A Realeza de Jesus (João 19.17-22)
Nesta
primeira cena ele resume o que os outros destacam e centraliza a atenção do
leitor na pequena placa colocada acima da cabeça de Jesus: "Jesus Nazareu, o rei dos judeus"
(19.19). É uma declaração da realeza de Jesus trilíngue (romana, grega e
judaica), que ilustra a proclamação universal do Evangelho. A ironia
joanina é vista no fato de que esta declaração contraria todos os
esforços que a liderança judaica, política e religiosa, havia feito para
deturpar a pessoa de Jesus.
A Túnica (João19.23-24)
Somente
João faz uma distinção entre as vestes que foram repartidas e a túnica que foi
sorteada entre os soldados (19.24). O termo "dividir" e "divisão"
(shisma,
no grego) no texto joanino está sempre impregnado de um significado tenso,
relacionado à divisão do povo em relação a Jesus (7.43; 9.16; 10,19; 21.11).
João chama atenção que o Crucificado é o Rei universal e o ponto convergente
para toda a humanidade. É à Cruz e ao Crucificado que o crente em todos os
tempos e lugares serão atraídos ("atrairei
todos a mim") e pela fé serão feitos UM Nele!! Quando esta verdade é relegada ou
simplesmente esquecida, o Evangelho empobrece e perde seu dinamis distintivo.
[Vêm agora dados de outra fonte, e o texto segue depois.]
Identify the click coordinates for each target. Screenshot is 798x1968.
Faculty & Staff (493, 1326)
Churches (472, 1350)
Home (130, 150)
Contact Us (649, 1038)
A Mãe e o Discípulo Amado (João 19.25-27)
Em
meio a todas as atrocidades e violência que envolvem estes acontecimentos,
temos aqui uma das cenas mais terna e belíssima da preocupação de Jesus para
com Maria. O termo "mulher"
é rico em seu veio veterotestamentário e faz um link
precioso com a cena do primeiro milagre realizado em Caná (2.1-11). Tanto Maria
quanto os discípulos são reais e históricos, mas aqui desempenham também uma
função simbólica e representativa. Nem Maria e nem o discípulos são
identificados pelos respectivos nomes próprios. Eles representam a Comunidade
cristã que haverá de surgir após o Pentecostes e que terá a marca
distintiva da solidariedade e do amor.
Tudo Está Consumado (João 19.28-30)
O verbo
utilizado por João trás a ideia de algo que foi COMPLETADO
e, portanto, não há mais nada a ser feito. A morte de Jesus não é o "fim" de sua história, de sua vida,
mas a Sua morte é a concretização plena de todo o propósito Redentivo de Deus
para salvar o pecador. É o cumprimento pleno de toda a Revelação do Antigo
Testamento. A promessa feita por Deus em Gênesis cumpre-se literalmente no Crucificado
Nazareu!
Ao
declarar "tenho sede" (19.28) Jesus retoma o aspecto
básico da vida humana. Ele é
plenamente humano e plenamente divino. Aquele que é a Fonte da Vida
pede água - que figura contrastante maior poderia ter utilizado o evangelista?
Então
declara Jesus: "Entrego meu espírito" (19.30). Jesus morre
e aqui temos o aspecto de sua exterioridade. Ele morre consciente, a iniciativa
é dele desde o principio até o fim "entrego meu espírito". Jesus conclui sua
obra em serena consciência e se dá voluntariamente, na maior ilustração e
modelo para todo verdadeiro cristão. O
crente econômico e que vive para si mesmo é anticristo.
O Significado
O verso 19.35 é o centro de toda esta narrativa de
João. Aqui ele faz uma referência explicita
à fé
e perfaz uma transição entre a narrativa dos acontecimentos e a sua
interpretação à luz das Escrituras (AT).
Aqui
temos a afirmação categórica da humanidade de Jesus (sangue e água) e o seu
significado salvífico. A linguagem figurada utilizada por João jamais deixou de
ser interligada pelos acontecimentos históricos e concretos. Sua mensagem não é
mitológica ou mística. Sua mensagem cristã evangélica esta relacionada aos dois
níveis: da factualidade e do simbolismo.
O
verbo tão caro nesta narrativa "ver"
permeia o texto. É tanto factual, pois as pessoas estão vendo os
acontecimentos, mas também se relaciona diretamente à fé - ver,
contemplar, crer. Há três camadas deste
"ver-crer":
- o "ver" dos soldados, que veem, mas não
compreendem absolutamente nada do que esta acontecendo (veem, mas não creem);
- o "ver" histórico daqueles que
testemunham de forma ocular os acontecimentos e compreendendo creem.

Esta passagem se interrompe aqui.